The Former CEO of Uber Kind of Sounds Like He's Losing It When He's Talking About AI
On a recent episode of the All-In podcast, Travis Kalanick, who resigned from the ride-hailing company in disgrace in 2017, spoke rapturously about his experience using chatbots like ChatGPT and Grok. That's when he revealed his sincere conviction that he, a mere college dropout, was on the verge of achieving a breakthrough in physics just by probing the AI models.
"I'll go down this thread with GPT or Grok and I'll start to get to the edge of what's known in quantum physics and then I'm doing the equivalent of vibe coding, except it's vibe physics," Kalanick said, as spotlighted by Gizmodo.
"And we're approaching what's known," he enthused. "And I'm trying to poke and see if there's breakthroughs to be had. And I've gotten pretty damn close to some interesting breakthroughs just doing that."

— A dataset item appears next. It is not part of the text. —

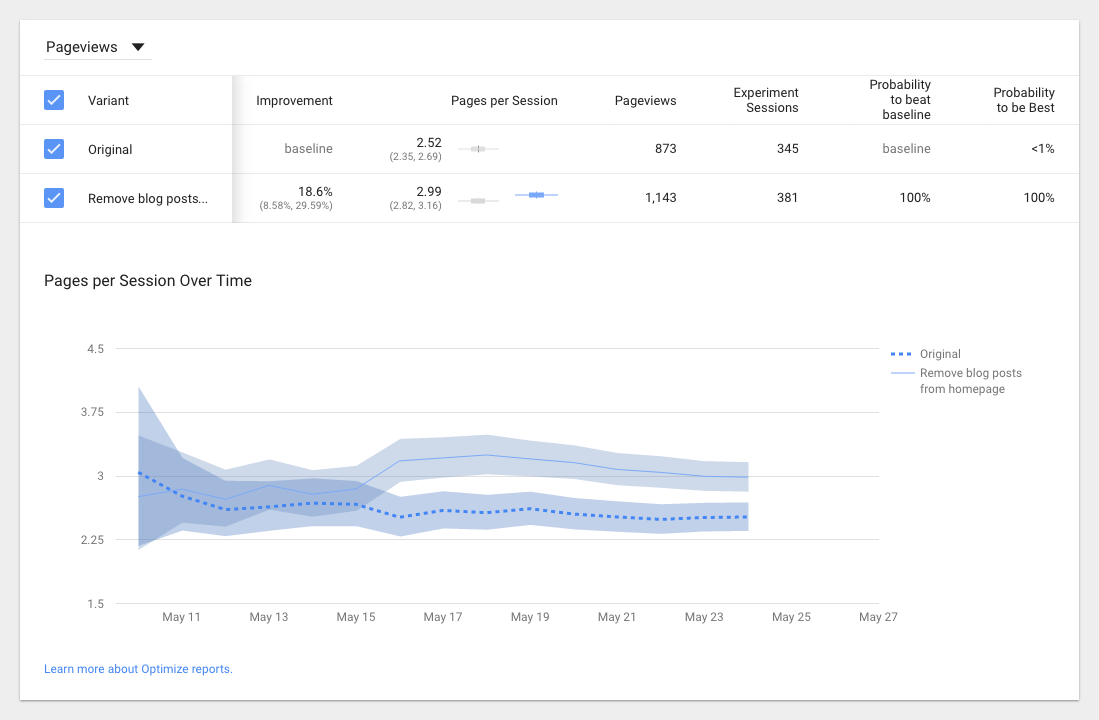Click the variant solid line near May 17

(x=443, y=459)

Kalanick appeared to have a special affinity for Elon Musk's Grok, which was embroiled in controversy earlier this month after making posts calling itself "MechaHitler," praising the Nazi leader, and making a series of outrageously racist and antisemitic statements.

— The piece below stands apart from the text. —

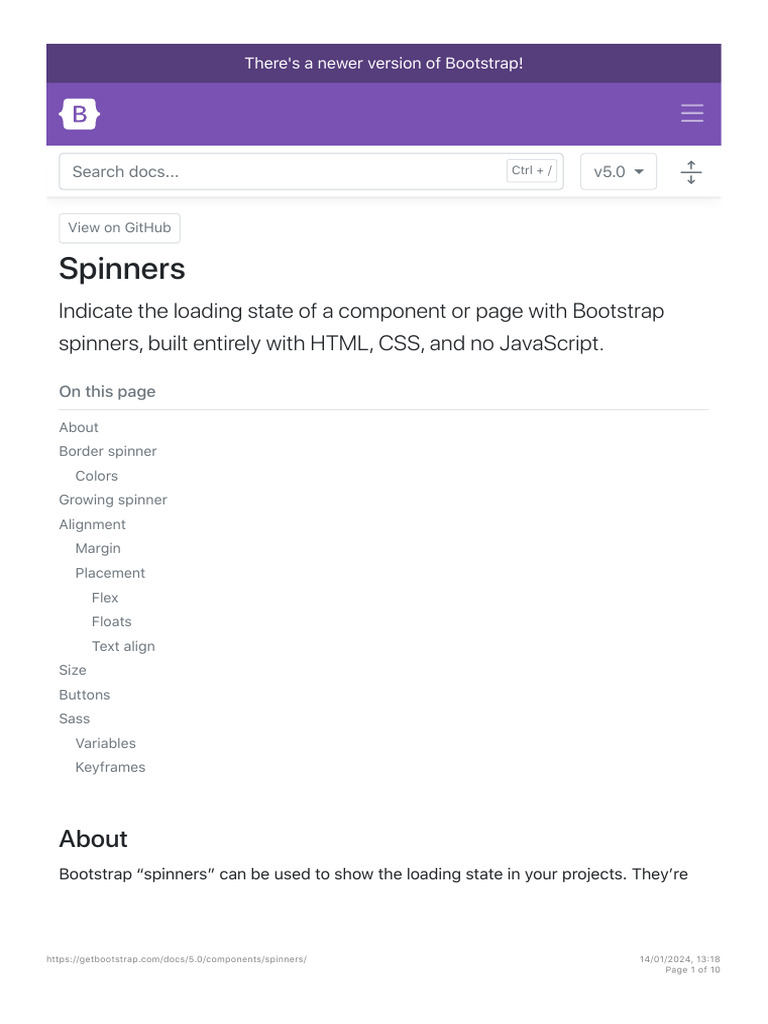768x1024 pixels.
Task: Select the Colors subsection link
Action: click(97, 476)
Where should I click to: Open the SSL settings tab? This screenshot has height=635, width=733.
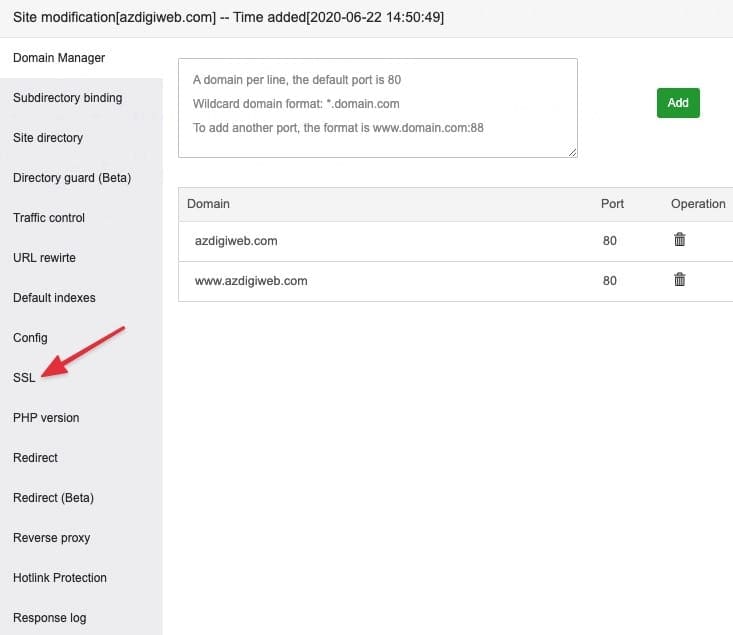tap(24, 378)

At no point did the former Uber boss even mention these fresh stains on Grok's record — he was too busy pontificating over the idea of actual scientists getting their hands on the AI.

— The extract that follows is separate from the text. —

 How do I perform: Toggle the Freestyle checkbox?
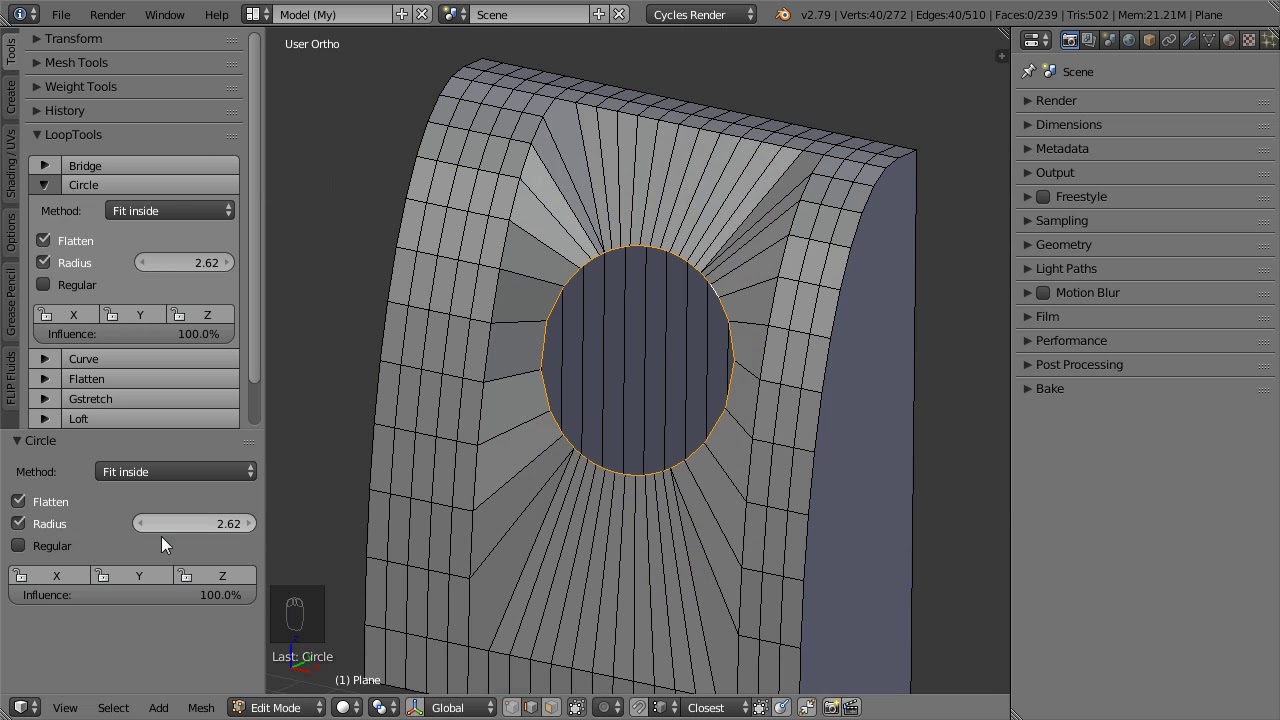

"I pinged Elon on at some point. I'm just like, dude, if I'm doing this and I'm super amateur hour physics enthusiast," Kalanick said, per Giz, "what about all those PhD students and postdocs that are super legit using this tool?"
He did not leave us hanging in suspense.
"Grok 4 could be this place where breakthroughs are actually happening!" Kalanick said. "New breakthroughs!"
Kalanick appears to be parroting the spirit of the claims made by Grok's creator, Musk. Upon the release of Grok 4 last week — the "smartest AI in the world" — Musk promised that Grok would not only discover "new technologies" within the next few years, but "new physics." Incredibly, this was only a minor escalation in his original promise that Grok will be a "maximum truth-seeking" AI that will unlock the "true nature of the universe."
So far, neither Grok nor any other large language model has proved capable of unearthing the secrets of spacetime, or what's behind a black hole's singularity, or anything else particularly novel. Even the most advanced LLMs are marred by frequent episodes of inventing facts out of thin air, something the industry likes to euphemistically call "hallucinations." In Grok's case, it remains remarkably prone to declaring itself an incarnation of Adolf Hitler, being racist, or seemingly believing it's Elon Musk himself.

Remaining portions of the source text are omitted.